6.  That this power of attorney is made pursuant to the agreement dated 19th day of May 1993 wherein I sold the aforesaid property to the said Mrs. Julia Kunguru pursuant to the agreement dated 19th May 1993. ”

The 1st defendant argued that he revoked the said power of attorney on 18th October 2007 before the plaintiff purported to transfer the suit property to her name on 17th June 2008.  The plaintiff countered the 1st defendant’s submission by relying on Section 116(5) of the Registered Land Act which provides that a power of attorney given for valuable consideration cannot be revoked.  The plaintiff argued that she was entitled to use the said power of attorney to secure the transfer of the suit property to her name.  The 1st defendant argued that the power of attorney he donated to the plaintiff was not irrevocable since it was not specifically stated that it would be irrevocable.

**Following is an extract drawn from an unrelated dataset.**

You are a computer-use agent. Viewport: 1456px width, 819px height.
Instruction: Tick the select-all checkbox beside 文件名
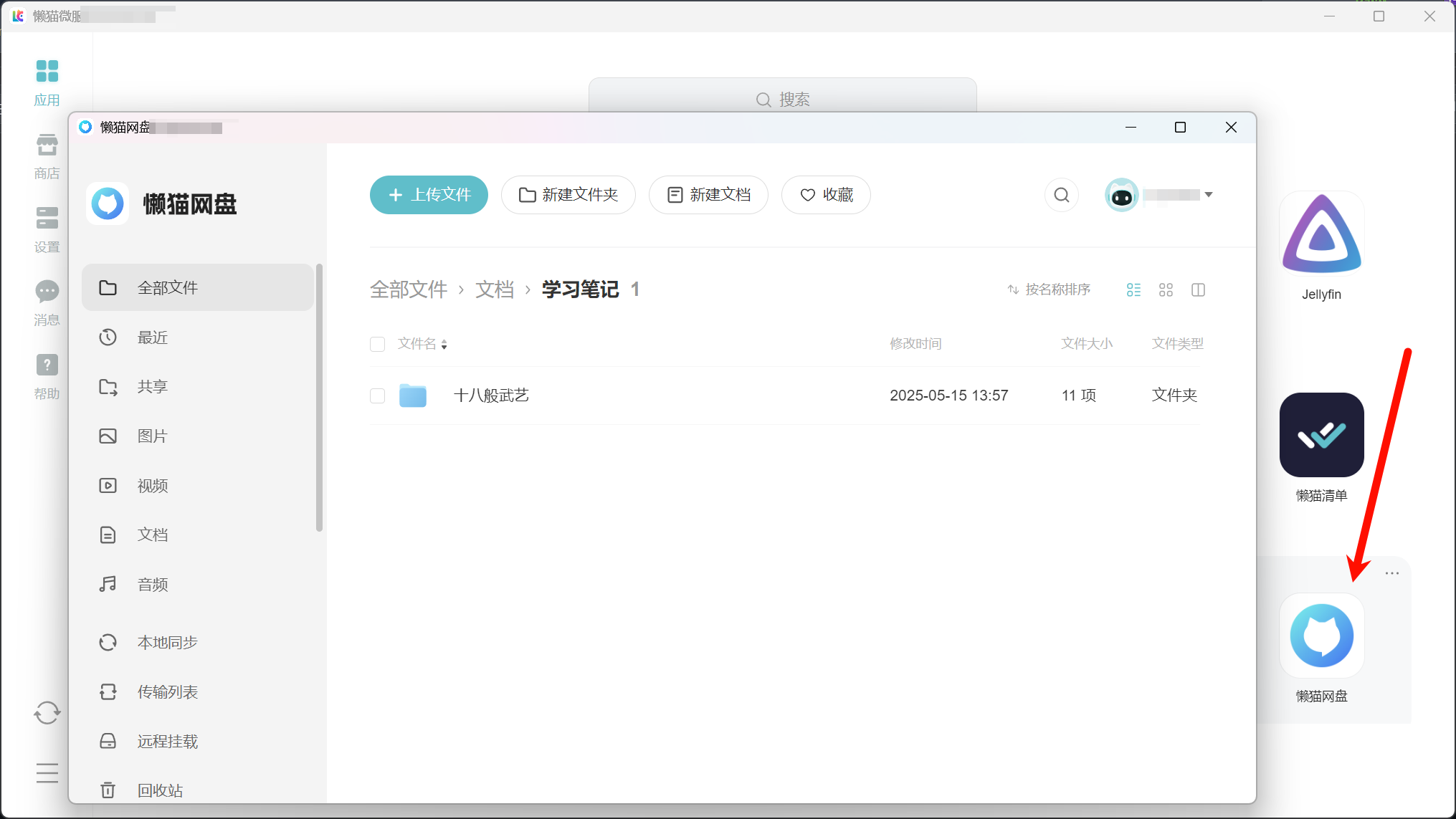tap(377, 344)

My analysis of the said argument made is that it is apparent that the plaintiff paid a substantial part of the purchase consideration, including repaying the loan amount that was owed by the 1st defendant to the 2nd defendant.  The 2nd defendant released the title of the suit property together with the discharge of charge to the plaintiff on the strength of the power of attorney donated to her by the 1st defendant.  I think the 1st defendant has a case when he argues that the circumstances under which the plaintiff was registered as the owner of the suit property raised suspicion taking into consideration the fact that he had revoked the power of attorney donated to her.  The said revocation of the power of attorney was registered on the title at the Lands Office, Kakamega before the plaintiff presented the transfer documents for registration.  It was evident that the plaintiff relied on a document which had been revoked to secure the transfer of the suit property to her name. The plaintiff has some explaining to do in regard to the said transfer, especially in view of the pendency of this suit.

In the circumstances therefore, I do hold that the 1st defendant established a prima facie case to entitle this court grant interlocutory injunction in terms of prayer 3 of the 1st defendant’s application dated 22nd August 2008.  The plaintiff by herself or her agents is hereby restrained from charging, selling, transferring or in any manner whatsoever dealing with the suit property i.e. Kakamega Municipality Block 11/26 pending the hearing and determination of the suit.  Since there is evidence on record that the plaintiff has already taken possession of the suit property, I will not grant prayer 4 of the said application.  This court cannot restrain what has already taken place.  The costs of the application shall be in the cause.

DATEDat NAIROBIthis12thday ofNOVEMBER, 2008.